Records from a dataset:

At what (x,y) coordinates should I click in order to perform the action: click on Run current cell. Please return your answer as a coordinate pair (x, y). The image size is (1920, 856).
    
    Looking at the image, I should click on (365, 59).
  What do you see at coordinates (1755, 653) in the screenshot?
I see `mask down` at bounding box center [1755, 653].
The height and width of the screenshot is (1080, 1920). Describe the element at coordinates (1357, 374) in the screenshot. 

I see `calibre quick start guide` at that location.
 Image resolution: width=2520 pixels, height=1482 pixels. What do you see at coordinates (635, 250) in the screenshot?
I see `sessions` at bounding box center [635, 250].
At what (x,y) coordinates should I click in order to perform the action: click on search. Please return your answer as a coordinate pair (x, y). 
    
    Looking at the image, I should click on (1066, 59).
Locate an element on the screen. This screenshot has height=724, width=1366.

**The request**:
Recast all of the data above as a numbered list, dropping any blank lines.

**Correct response**:
1. At what (x,y) coordinates should I click in order to perform the action: click on Run current cell. Please return your answer as a coordinate pair (x, y). The image size is (1920, 856).
2.     Looking at the image, I should click on (365, 59).
3.   What do you see at coordinates (1755, 653) in the screenshot?
4. I see `mask down` at bounding box center [1755, 653].
5. The height and width of the screenshot is (1080, 1920). Describe the element at coordinates (1357, 374) in the screenshot. 
6. I see `calibre quick start guide` at that location.
7.  Image resolution: width=2520 pixels, height=1482 pixels. What do you see at coordinates (635, 250) in the screenshot?
8. I see `sessions` at bounding box center [635, 250].
9. At what (x,y) coordinates should I click in order to perform the action: click on search. Please return your answer as a coordinate pair (x, y). 
10.     Looking at the image, I should click on (1066, 59).
11. Locate an element on the screen. This screenshot has height=724, width=1366.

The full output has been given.